Pendant longtemps, Proximus a défendu ouvertement son fournisseur. L'année dernière encore, l'opérateur avait souligné qu'il n'y avait aucune preuve de danger concret, que Huawei était plus en avance en termes de technologie par rapport aux acteurs européens et que l'entreprise offrait également de meilleurs prix.

Mais, fin juin, le Conseil national de sécurité a finalement décidé d'imposer des "conditions de sécurité strictes" aux futures infrastructures critiques 5G afin de "prévenir toute utilisation indésirable". En limitant l'accès à un certain nombre de composants de l'infrastructure 5G (antennes, noyau, etc.), les autorités souhaitent en améliorer la protection.
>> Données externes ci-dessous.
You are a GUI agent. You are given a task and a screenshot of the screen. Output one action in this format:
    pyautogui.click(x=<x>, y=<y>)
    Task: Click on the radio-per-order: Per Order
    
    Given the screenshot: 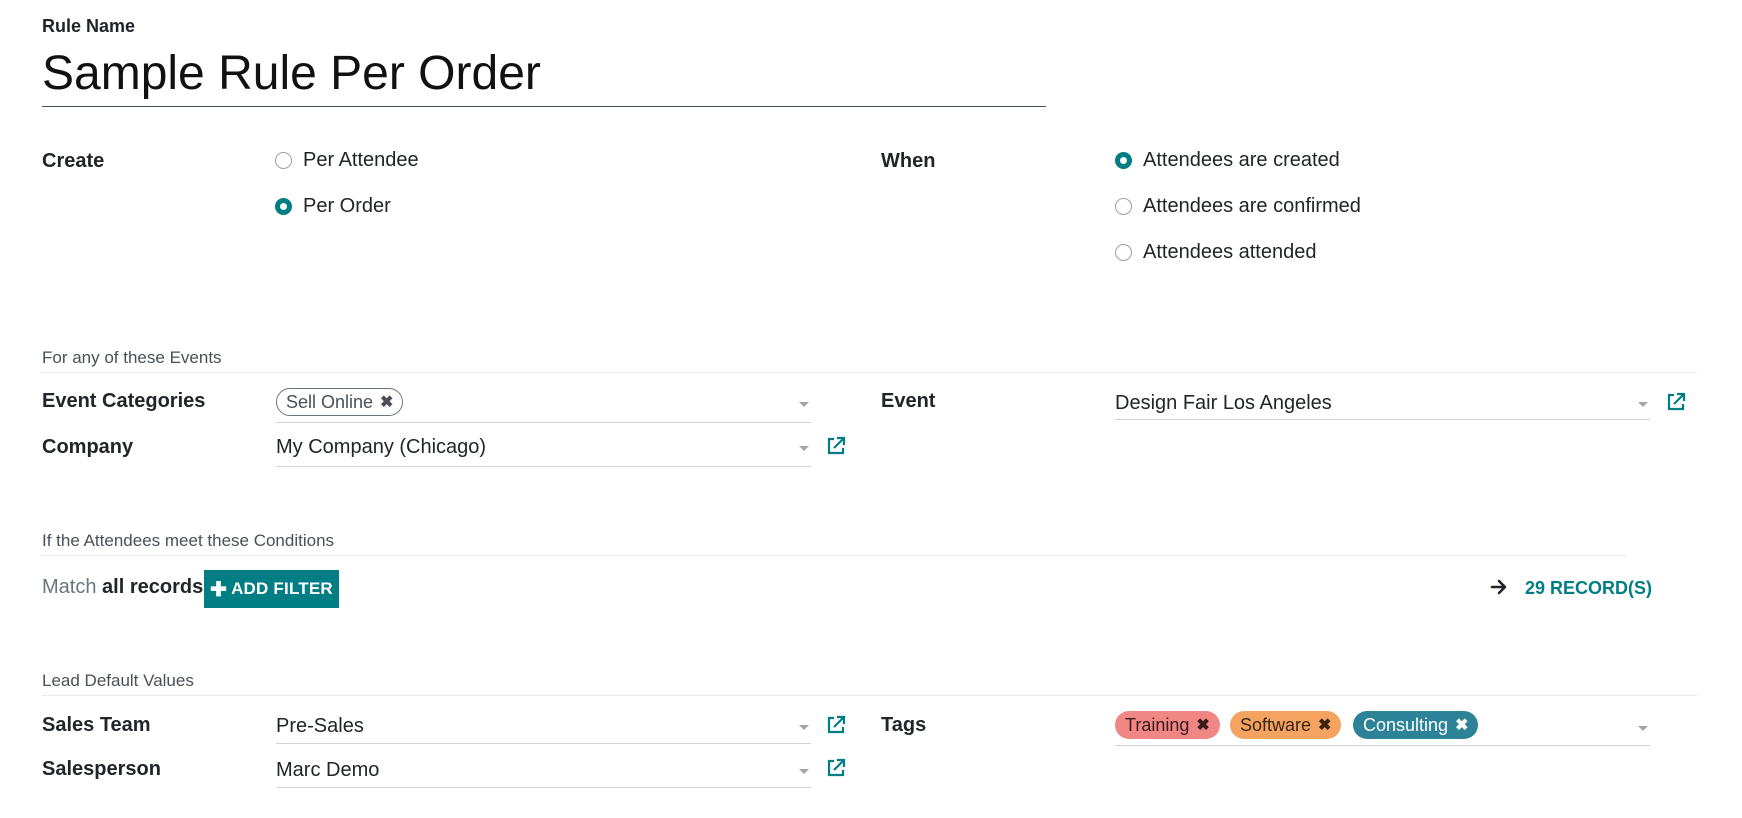 What is the action you would take?
    pyautogui.click(x=333, y=206)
Bien que le gouvernement n'a jamais mentionné le nom de Huawei, la mesure semblait être principalement dirigée contre les équipementiers chinois.

Le patron de Proximus a eu quelques mots pour son fournisseur actuel. "Huawei a été un vrai bon partenaire ces dernières années et le restera encore pendant quelques-unes", a-t-il ainsi commenté.

Le CEO souligne que la procédure de sélection a été "extrêmement concurrentielle". Le choix final s'appuie sur des critères technologiques, opérationnels, financiers et environnementaux, liste-t-il.

Selon Proximus, les contrats avec Nokia et Ericsson sont notamment plus avantageux que ce que l'opérateur avait anticipé. Ils devraient d'ailleurs permettre une économie cumulée de jusqu'à 80 millions d'euros par rapport à l'investissement financier projeté dans les trois prochaines années, et ce malgré un déploiement plus ambitieux qu'initialement prévu, pointe encore Guillaume Boutin.

Pour Geert Standaert, directeur technologique chez Proximus, ces coûts inférieurs sont dus à la compétitivité entre les différents fournisseurs lors du processus d'appel d'offres. "En raison de l'intérêt extrême que suscite notre partenariat, nous avons pu obtenir un résultat extrêmement positif."

Mais l'entreprise "se doit de respecter les guidances européenne et nationale en matière de cybersécurité", a cependant ajouté son CEO. Et le choix final pour Ericsson et Nokia, au détriment du géant technologique chinois, rencontre précisément ces demandes, a relevé Guillaume Boutin.

Il se dit satisfait de la confiance placée en des acteurs européens. "Nous avons choisi les meilleurs", résume-t-il.

Orange a également annoncé vendredi matin avoir opté pour Nokia afin de moderniser son réseau. Les deux opérateurs ont décidé l'année dernière de créer une co-entreprise pour partager leurs réseaux d'accès radio afin d'offrir une meilleure couverture et de déployer la 5G plus rapidement et plus largement.

Que ces entreprises optent toutes deux pour Nokia pour leurs réseaux d'accès ne s'est pas produit de concert, assure encore Guillaume Boutin. "La décision de choisir Nokia et Ericsson est vraiment une décision de Proximus." "Ce n'est pas parce que nous partageons une partie de notre réseau mobile avec Orange que les opérateurs n'ont pas la possibilité de se différencier et de créer une expérience différente pour le client", explique-t-il.

On ignore encore quand Proximus déploiera pleinement la 5G en Belgique. Geert Standaert assure toutefois que l'opérateur sera le premier à le faire. "Nous avons toujours été les plus innovants et nous le serons encore", se vante le directeur technologique. "Si les autres pensent que nous irons un peu plus vite, alors nous irons encore plus vite.

En mars, Proximus avait lancé, en primeur, une "5G Light" dans plusieurs zones du pays avec l'équipement existant de Huawei. Cette technologie est désormais disponible sur 110 sites, dans 62 villes et communes, principalement en Flandre. Une nouvelle extension est prévue dans les mois à venir.